Just when it appeared the various tea party organizations couldn't agree on anything, it looks like many of them have found common ground in support of a "Declaration of Tea Party Independence."
They primarily are declaring their independence from the political parties.
The declaration, posted on PolicyNotParty.com, is another sign the tea party organizations will continue to distance themselves from the Republican Party. More than 60 tea party leaders in more than 20 states reportedly have signed on to the new document. Among its highlights:
- It asserts that "profligate government spending and expansion of the government's power beyond what is constitutionally permissible" could lead to "economic collapse and tyranny."

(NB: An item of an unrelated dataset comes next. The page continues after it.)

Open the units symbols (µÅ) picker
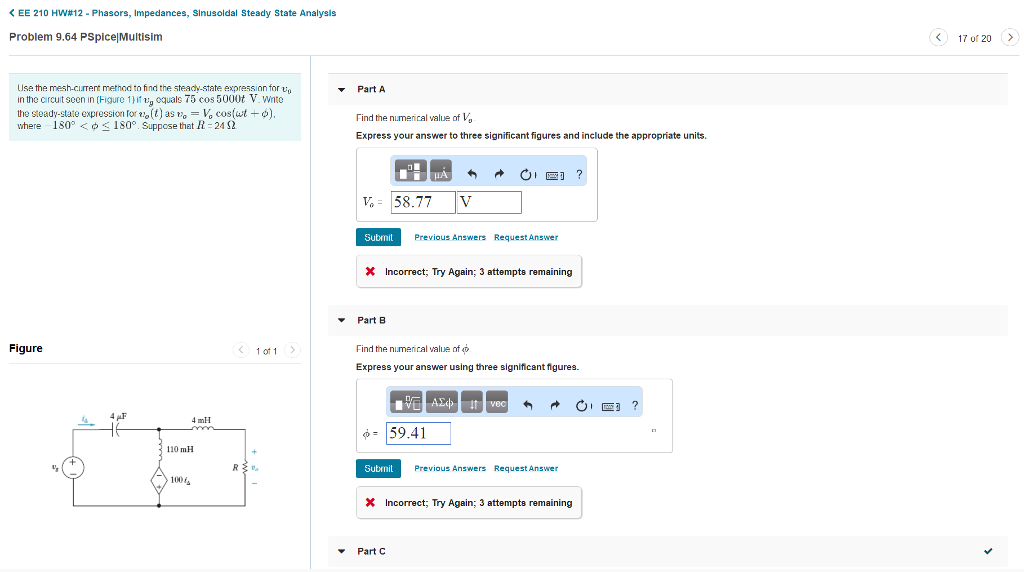Image resolution: width=1024 pixels, height=572 pixels. (441, 173)
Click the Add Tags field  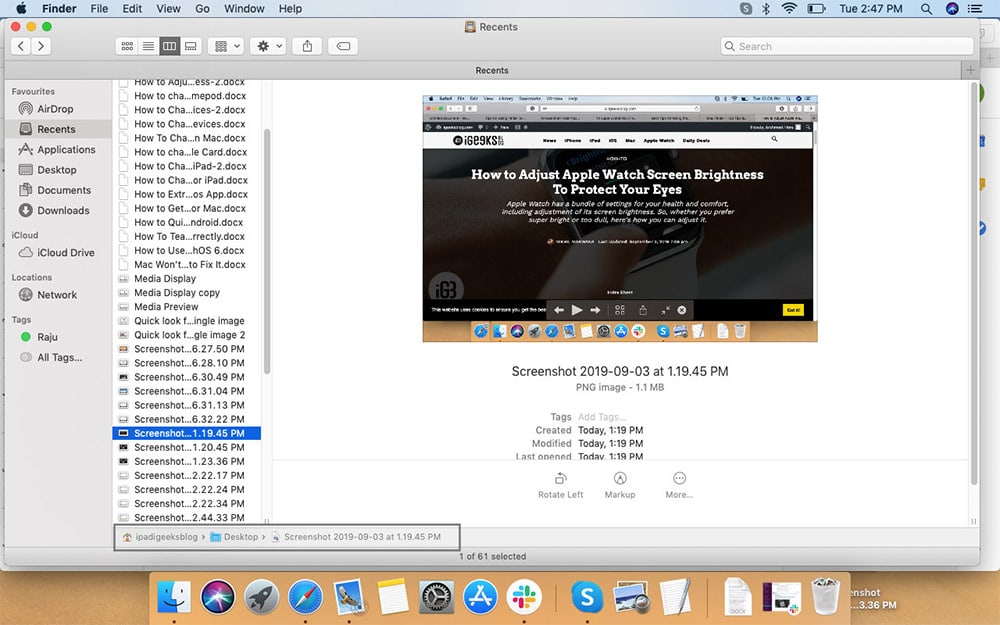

- Many powerful interests are trying to "define this movement, to use it, to lead it, to co-opt it, to channel it, to control it, to defeat it," the resolution states.
- The tea party movement "embraces and serves people of all races, creeds, religions, and political affiliations," according to the document.
- It declares the movement's independence from the Republican Party, which it says "has in the past manipulated its conservative base to win election after election, and which then betrays everything that base fought for and believed."
- It adds that GOP party professionals are trying to use the tea party movement "for their corrupt and narrow political purposes."
- The document singles out so-called RINOs (Republicans in name only) for special antipathy: "We reject the RINOs' statist subversion of the principles of small government for which the Republican Party is supposed to stand."
- It warns GOP leaders that tea party activists "can make them lose" if the party is "disdainful" of the movement's goals.
- Its toughest rhetoric targets the Democratic Party, warning that its "power drunk junta" is trying to "impose a Socialist agenda on our republic."
Tea party leaders have expressed concerns that GOP leaders have been trying to co-opt the conservative grass-roots movement for their own political ends. Prominent Republicans, including former Alaska Gov. Sarah Palin and Sen. Orrin Hatch, R-Utah, recently commented that tea-party activists should support establishment Republican candidates in this fall's midterm elections.